The general rule is that superannuation is not part of your estate unless you expressly make it part of your will, right? Well, maybe not. A recent case before the courts serves as a warning to make sure that you take care of the details.
Generally, superannuation is passed directly to your nominated beneficiaries and not to your estate. However, a recent case before the Supreme Court may change current belief and convention on what happens to your superannuation when you die.
In this case, an unmarried son, James, tragically dies at the age of 40. His mother and father had an acrimonious relationship since separating when James was five (divorcing just under two years later).
At the time of his death, James did not have a valid will in place (intestate). Generally, when a child dies intestate, the estate is divided equally between the parents. James’ estate was worth about $80,000 and his superannuation over $450,000.

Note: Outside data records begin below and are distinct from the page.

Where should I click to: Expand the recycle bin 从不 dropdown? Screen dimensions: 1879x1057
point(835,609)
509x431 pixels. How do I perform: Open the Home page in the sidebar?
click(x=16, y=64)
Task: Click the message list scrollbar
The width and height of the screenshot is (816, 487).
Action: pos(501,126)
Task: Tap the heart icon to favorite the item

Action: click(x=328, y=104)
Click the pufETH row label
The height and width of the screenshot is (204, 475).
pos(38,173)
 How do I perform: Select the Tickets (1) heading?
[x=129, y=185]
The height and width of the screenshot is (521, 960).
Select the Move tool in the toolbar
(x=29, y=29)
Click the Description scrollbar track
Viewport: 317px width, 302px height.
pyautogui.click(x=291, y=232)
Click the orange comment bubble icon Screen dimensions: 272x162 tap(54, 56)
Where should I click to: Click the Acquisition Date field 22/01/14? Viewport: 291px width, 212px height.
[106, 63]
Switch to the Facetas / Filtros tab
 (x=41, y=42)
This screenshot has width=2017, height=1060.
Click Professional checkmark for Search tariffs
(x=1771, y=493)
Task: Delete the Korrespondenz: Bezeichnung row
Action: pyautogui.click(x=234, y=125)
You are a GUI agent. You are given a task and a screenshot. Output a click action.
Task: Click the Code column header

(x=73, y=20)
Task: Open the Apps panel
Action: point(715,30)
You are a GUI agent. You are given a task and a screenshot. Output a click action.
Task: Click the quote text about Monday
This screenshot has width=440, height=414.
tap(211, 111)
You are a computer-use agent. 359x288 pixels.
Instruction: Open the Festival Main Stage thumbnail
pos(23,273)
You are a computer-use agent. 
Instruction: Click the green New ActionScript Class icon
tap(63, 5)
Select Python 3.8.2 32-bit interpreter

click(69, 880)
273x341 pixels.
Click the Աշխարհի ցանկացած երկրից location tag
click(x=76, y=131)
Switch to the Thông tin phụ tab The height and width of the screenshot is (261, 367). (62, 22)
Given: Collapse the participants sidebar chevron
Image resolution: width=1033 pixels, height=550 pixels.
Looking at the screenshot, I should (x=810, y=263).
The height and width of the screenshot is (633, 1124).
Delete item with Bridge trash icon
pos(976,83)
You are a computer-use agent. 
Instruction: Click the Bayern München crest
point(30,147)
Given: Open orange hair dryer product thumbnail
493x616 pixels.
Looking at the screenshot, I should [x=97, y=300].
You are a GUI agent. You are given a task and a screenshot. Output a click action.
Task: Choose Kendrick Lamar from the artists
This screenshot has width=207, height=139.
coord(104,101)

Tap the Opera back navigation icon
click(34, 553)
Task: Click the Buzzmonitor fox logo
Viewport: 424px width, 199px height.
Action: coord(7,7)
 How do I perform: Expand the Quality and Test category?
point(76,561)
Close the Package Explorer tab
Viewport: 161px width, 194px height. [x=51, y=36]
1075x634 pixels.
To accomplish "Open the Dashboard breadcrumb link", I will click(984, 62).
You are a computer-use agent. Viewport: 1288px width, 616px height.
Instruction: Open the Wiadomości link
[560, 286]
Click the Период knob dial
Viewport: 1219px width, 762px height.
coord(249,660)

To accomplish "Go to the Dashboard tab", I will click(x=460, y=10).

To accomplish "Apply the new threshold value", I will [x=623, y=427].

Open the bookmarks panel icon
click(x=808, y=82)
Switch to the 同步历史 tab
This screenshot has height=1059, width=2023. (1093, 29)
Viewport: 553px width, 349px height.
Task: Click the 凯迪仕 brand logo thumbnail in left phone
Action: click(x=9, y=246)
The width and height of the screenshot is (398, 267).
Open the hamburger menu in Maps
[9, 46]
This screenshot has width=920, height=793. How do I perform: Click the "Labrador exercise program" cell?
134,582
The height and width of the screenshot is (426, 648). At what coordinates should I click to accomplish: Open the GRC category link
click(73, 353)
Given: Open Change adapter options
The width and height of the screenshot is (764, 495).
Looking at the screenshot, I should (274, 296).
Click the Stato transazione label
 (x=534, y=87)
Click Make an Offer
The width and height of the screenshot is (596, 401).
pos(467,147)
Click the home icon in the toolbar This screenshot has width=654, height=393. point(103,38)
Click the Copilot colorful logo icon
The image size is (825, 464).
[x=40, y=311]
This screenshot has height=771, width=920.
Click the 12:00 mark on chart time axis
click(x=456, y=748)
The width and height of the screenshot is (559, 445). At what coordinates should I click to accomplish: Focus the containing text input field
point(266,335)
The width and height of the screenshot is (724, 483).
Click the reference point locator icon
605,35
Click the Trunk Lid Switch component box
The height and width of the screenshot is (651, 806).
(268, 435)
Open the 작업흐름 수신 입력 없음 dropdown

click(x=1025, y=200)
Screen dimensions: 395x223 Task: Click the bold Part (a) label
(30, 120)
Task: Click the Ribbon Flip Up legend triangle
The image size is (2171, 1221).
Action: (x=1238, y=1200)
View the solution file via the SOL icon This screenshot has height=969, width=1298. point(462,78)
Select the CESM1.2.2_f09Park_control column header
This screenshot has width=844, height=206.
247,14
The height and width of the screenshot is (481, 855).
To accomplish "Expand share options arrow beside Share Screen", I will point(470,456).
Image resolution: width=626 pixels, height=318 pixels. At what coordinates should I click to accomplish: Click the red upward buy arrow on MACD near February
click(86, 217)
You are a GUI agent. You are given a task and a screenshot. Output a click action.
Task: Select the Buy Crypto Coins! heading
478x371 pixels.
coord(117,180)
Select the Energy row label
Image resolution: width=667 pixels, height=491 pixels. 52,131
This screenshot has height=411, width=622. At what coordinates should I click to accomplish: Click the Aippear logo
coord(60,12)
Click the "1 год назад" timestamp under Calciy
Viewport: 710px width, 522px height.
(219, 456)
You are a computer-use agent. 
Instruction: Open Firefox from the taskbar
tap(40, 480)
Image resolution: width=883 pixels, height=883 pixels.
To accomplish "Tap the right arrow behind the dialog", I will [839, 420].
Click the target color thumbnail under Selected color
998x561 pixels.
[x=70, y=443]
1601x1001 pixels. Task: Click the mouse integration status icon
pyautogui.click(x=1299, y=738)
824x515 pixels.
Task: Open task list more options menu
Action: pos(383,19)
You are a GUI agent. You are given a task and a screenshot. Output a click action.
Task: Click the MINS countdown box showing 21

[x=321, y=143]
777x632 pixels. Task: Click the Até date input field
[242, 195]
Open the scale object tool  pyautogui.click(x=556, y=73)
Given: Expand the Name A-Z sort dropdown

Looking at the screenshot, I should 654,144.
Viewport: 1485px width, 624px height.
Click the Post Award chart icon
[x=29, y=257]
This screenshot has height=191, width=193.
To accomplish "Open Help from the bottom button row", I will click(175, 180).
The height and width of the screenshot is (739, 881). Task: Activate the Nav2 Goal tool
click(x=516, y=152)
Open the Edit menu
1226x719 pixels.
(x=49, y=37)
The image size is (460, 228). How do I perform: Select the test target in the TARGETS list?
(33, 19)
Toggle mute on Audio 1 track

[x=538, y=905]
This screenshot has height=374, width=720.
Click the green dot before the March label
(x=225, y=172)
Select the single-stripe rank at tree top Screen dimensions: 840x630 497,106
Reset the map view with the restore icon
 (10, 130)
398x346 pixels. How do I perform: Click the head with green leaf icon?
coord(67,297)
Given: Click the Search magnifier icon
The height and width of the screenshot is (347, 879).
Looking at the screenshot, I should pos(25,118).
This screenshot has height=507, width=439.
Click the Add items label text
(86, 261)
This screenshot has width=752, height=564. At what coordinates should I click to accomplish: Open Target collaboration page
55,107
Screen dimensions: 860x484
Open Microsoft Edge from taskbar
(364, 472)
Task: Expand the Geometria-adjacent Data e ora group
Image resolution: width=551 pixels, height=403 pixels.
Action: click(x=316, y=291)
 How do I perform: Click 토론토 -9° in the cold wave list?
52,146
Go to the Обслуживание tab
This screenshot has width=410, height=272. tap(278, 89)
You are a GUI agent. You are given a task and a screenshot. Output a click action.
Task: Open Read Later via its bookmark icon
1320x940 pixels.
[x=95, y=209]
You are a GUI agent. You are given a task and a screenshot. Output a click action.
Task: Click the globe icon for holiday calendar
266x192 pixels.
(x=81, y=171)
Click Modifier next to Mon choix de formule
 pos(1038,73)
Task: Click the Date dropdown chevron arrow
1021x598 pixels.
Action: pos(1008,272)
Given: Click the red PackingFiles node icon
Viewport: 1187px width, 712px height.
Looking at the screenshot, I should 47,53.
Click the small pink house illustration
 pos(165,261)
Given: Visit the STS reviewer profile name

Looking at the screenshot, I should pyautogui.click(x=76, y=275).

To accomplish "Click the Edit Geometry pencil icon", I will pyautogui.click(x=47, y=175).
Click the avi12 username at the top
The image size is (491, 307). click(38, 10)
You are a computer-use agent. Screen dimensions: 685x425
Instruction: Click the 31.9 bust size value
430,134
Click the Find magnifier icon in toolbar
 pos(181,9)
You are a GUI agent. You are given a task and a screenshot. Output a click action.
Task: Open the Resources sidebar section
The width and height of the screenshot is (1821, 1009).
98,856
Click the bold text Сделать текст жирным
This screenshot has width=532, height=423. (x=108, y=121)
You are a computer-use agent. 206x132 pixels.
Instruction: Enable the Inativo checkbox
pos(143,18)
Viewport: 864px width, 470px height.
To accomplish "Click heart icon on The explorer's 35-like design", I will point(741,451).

James lived with his mother at the time of his death. She applied for Letters of Administration and Probate to manage his estate as there was no will. As administrator of his estate, her obligation was to “use her best endeavours to maximise the size of the estate.”
The mother received advice from her lawyers that superannuation does not form part of the estate. As such, she sought to have James’ superannuation distributed to her in her personal capacity (and not to the estate). While James’ mother was not a nominated beneficiary for James superannuation, she was a non-binding beneficiary because of their interdependent relationship.
The superannuation benefits were eventually paid to the mother by three different funds because she had a relationship of financial and emotional dependency with James (James was bipolar and had lived with her 30 of his 40 years and they shared the household expenses).
During this time, the father’s lawyers queried the mother’s intentions for the superannuation benefits stating that to have the superannuation transferred to her in person was a breach of her fiduciary duties as administrator of the estate. The response they received was that superannuation is not an asset of the estate. And so it went to court.
The court agreed with the father’s lawyers, ordering that the superannuation benefits form part of the estate, that the mother (having been granted Letters of Administration to deal with the estate) had a duty to maximise the value of the estate, and that her self interest in the superannuation benefits should not have come before her responsibilities as administrator.
By becoming an asset of the estate, the superannuation benefits were to be split between the mother and father.
The outcome of this case would have been different had James had a binding death benefit nomination in place for his superannuation in favour of his mother, and made a will naming his mother as executor. While these factors do not guarantee that the payment of superannuation benefits will not be contested (and there are a number of SMSF related cases that do), the measures will go a long way.
The top three things you must do:
- Check your superannuation death benefit nominations – who is nominated and do you want them to receive your superannuation benefits if you die?
- Review your will to make sure it is up to date for your current circumstances.
- Check nominations for the legal representative of your estate and whether this nomination is current and appropriate.